Para o
professor da Universidade de Coimbra, a peleja entre ideais democráticos e
capitalismo em crise levará a rupturas do calibre das revoluções do início do
século 20. “Esperemos que menos violentas”
Pouca
gente no planeta observa a geopolítica mundial com a lucidez de Boaventura de
Sousa Santos. Catedrático aposentado da Faculdade de Economia da Universidade
de Coimbra, Portugal, e professor emérito da Faculdade de Direito da Universidade
de Wisconsin, Estados Unidos, Boaventura é também profundo conhecedor da
realidade do Brasil, onde passou a ser mais conhecido no início deste século,
ao organizar e participar de edições do Fórum Social Mundial, e onde esteve
recentemente para lançar seu novo livro, A Difícil Democracia (Editora
Boitempo).
Ao
analisar o complexo cenário político e econômico global, o professor considera
incompatível a coexistência entre a democracia e as modernas sociedades
capitalistas. Para ele, a democracia, limitada ao nível do sistema político,
sempre sucumbe, na prática, aos três modos de dominação de classes:
capitalismo, colonialismo e patriarcado. O resultado, com alguma variação de
tons aqui e ali, é a prevalência de um fascismo social. Tome-se o caso brasileiro
no qual, segundo Boaventura, a democracia tinha mais intensidade antes do
“golpe parlamentar-midiático-judicial” do que tem agora. Agora, a simples
composição do governo mostra como a democracia está mais capitalista,
colonialista e patriarcal. E o que tem o fascismo social a ver com isso?
Sua
definição das situações em que o fenômeno ocorre soará familiar: quando uma
família tem comida para dar aos filhos hoje mas não sabe se a terá amanhã;
quando um trabalhador desempregado se vê obrigado a aceitar as condições
ilegais que o patrão impõe; quando uma mulher é violada a caminho de casa ou é
assassinada em casa pelo companheiro; quando povos indígenas são expulsos de
suas terras ou assassinados impunemente por capangas a serviço de
latifundiários; quando jovens negros são vítimas de racismo e de brutalidade
policial nas periferias das cidades.
“Em
todos estes casos, as vítimas são formalmente cidadãos, mas não têm
realisticamente qualquer possibilidade de invocar eficazmente direitos de
cidadania a seu favor”, define o professor. As vítimas de fascismo social, portanto,
não são consideradas plenamente humanas, como ele resume. Boaventura vê
ainda nos planos do atual governo um
potencial devastador, de definhamento da democracia e de um aumento brutal do
fascismo social. Confira entrevista para a Revista do Brasil, disponível
apenas no site.
É
possível funcionar uma democracia plena em um sistema capitalista globalizado,
neoliberal e com mídia oligopolizada?
Nas
sociedades capitalistas em que vivemos e que, aliás, além de serem capitalistas, são colonialistas e patriarcais, não é
possível democracia plena porque ela só opera (e mesmo assim com muitos
limites) ao nível do sistema político, enquanto as relações sociais diretamente
decorrentes dos três modos de dominação (capitalismo, colonialismo e
patriarcado. Ou seja, as relações
patrão/trabalhador, branco/negro ou indígena, homem/mulher) só muito
marginalmente podem ser democratizadas a partir do atual sistema político.
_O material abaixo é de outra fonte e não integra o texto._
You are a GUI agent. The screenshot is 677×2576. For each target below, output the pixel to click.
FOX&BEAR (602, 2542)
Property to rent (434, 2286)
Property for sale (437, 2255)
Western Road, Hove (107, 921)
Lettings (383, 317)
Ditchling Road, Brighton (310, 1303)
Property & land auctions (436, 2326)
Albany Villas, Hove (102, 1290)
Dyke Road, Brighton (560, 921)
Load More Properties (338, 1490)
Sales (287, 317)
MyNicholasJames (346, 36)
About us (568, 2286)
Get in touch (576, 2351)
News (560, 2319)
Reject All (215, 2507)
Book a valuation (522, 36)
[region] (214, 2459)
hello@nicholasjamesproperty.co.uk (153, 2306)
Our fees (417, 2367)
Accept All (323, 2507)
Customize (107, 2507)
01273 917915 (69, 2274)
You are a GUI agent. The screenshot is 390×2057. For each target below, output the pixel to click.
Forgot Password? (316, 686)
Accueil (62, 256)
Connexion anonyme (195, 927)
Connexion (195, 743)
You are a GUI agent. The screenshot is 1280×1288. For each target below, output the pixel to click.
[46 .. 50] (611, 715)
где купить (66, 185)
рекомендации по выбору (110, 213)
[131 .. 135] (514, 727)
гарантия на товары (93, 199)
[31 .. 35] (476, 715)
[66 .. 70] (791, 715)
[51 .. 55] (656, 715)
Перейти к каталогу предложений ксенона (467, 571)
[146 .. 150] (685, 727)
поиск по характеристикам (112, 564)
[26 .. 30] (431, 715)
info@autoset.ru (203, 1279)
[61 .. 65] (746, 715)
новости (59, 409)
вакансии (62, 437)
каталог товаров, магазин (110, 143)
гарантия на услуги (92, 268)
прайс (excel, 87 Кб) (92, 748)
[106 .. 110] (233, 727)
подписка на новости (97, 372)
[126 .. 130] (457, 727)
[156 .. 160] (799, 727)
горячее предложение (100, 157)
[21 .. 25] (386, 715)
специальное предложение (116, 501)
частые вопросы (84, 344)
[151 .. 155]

Aliás, torna-se virtualmente impossível quando o sistema político é, ele
próprio, dominado por patrões, por homens e por brancos. Ao deixar um vasto
campo de relações sociais por democratizar, a democracia é sempre de baixa
intensidade. Mas obviamente há graus de intensidade e os graus contam muito na
vida das pessoas. A democracia
brasileira tinha mais intensidade antes do golpe parlamentar-midiático-judicial
do que tem agora. A simples composição do governo mostra como a democracia é
agora mais capitalista, colonialista e patriarcal.
O que
seria a democracia do futuro? Em que ela precisa romper com a democracia que
temos hoje?
A democracia que temos não tem futuro, porque
as forças sociais e econômicas que atualmente a dominam e a manipulam estão
possuídas de uma tal voracidade de poder que as impede de aceitar os resultados
incertos do jogo democrático sempre que estes não lhes convêm. A manipulação
midiática e a fraude eleitoral (constitutiva no caso dos Estados Unidos) vão
acabar por retirar qualquer vestígio de credibilidade à democracia. Nessas condições, a luta pelo ideal
democrático vai implicar no futuro próximo uma ruptura do mesmo calibre das
revoluções da primeira metade do século 20. Esperemos que menos violenta.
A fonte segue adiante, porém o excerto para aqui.